§ **Texte fourni**:
—————
La littérature sous caféine


mardi 27 septembre 2016

Imaginer la mer et les pirates dans "L'île au trésor"

Enfant, j’avais été très impressionné par l’attaque du fortin dans L’île au trésor (Stevenson). Sur l’écran de mon imaginaire je me représentais les pirates grimper sur une sorte de côte, de gauche à droite ; la peur que cette attaque avait suscitée restait mon unique souvenir. En relisant l’œuvre aujourd’hui je me laisse tout autant impressionner par la scène mais, curieusement, je vois les pirates arriver par la droite et sur un terrain plutôt plat.

Par ailleurs, je suis attentif à des détails qui devaient m’assommer, enfant – notamment ces termes techniques ponctuant la description de combats maritimes et qui participent activement du sentiment de merveilleux. Car Stevenson arrive à rendre sensible une sorte de suspense naval qui pourrait être obscur aux lecteurs mais qui, parce qu’il a le sens de l’image et qu’il rend familier les univers exotiques, provoque la fascination. Au fond, le vrai trésor de l’île ce sont les océans qui les entourent et le talent de l’auteur pour nous les rendre sensibles.

lundi 19 septembre 2016

Bardamu dans un clip d'Eminem ("Polichinelle" de Pierric Bailly)

Il y a deux manières de s’inscrire dans la veine de Céline. Imiter son style, ce qui suppose reprendre les mêmes structures grammaticales et quelque chose de son vocabulaire, maintenant assez daté. Ou bien adapter sa démarche au goût du jour en puisant dans les nouvelles sources d’inspiration du langage populaire – et cela suppose lorgner vers le rap, les séries télévisées, l’actualité des tensions sociales. Pierric Bailly a très bien réussi cette sorte de conversion dans Polichinelle (Folio, 2010) – mais peut-être ne se reconnaît-il pas du tout en Céline ? Ces histoires de petites frappes dans l’Est de la France, s’ennuyant ferme à la campagne mais biberonnant à Dragon Ball et Booba, font mouche. Ces petits Blancs, ce sont des Bardamu faisant irruption dans un clip d’Eminem.

« Le soir, dans la cuisine, je tire deux verres, une bouteille de Coca, Diane me dit t’as vu à la cave papa nous a laissé des piments, bah j’en ai ouvert un, j’y ai introduit le bout de la langue et là je me suis dit d’accord.
—————
§ **Données fournies**:

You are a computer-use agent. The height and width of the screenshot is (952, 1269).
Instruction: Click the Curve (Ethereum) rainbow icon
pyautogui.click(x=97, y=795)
—————
§ **Travail à faire**:
#1 Répondez à ces questions sur le texte :
(a) En relisant « L'île au trésor » aujourd'hui, par où et sur quel terrain voit-on arriver les pirates ?
(b) Chez quel éditeur et en quelle année « Polichinelle » est-il paru ?
(c) À quelles deux références biberonnent les petites frappes de l'Est de la France ?
#2 Recopiez le passage du texte compris entre « Par ailleurs, je » et « de Pierric Bailly) », bornes incluses, en substituant « suspense maritime » à « suspense naval ».
La liste qui précède est un document distinct du texte.

§ **Corrigé**:
#1
(a) Par la droite, sur un terrain plutôt plat.
(b) Chez Folio, en 2010.
(c) À Dragon Ball et à Booba.

#2
Par ailleurs, je suis attentif à des détails qui devaient m’assommer, enfant – notamment ces termes techniques ponctuant la description de combats maritimes et qui participent activement du sentiment de merveilleux. Car Stevenson arrive à rendre sensible une sorte de suspense maritime qui pourrait être obscur aux lecteurs mais qui, parce qu’il a le sens de l’image et qu’il rend familier les univers exotiques, provoque la fascination. Au fond, le vrai trésor de l’île ce sont les océans qui les entourent et le talent de l’auteur pour nous les rendre sensibles.

lundi 19 septembre 2016

Bardamu dans un clip d'Eminem ("Polichinelle" de Pierric Bailly)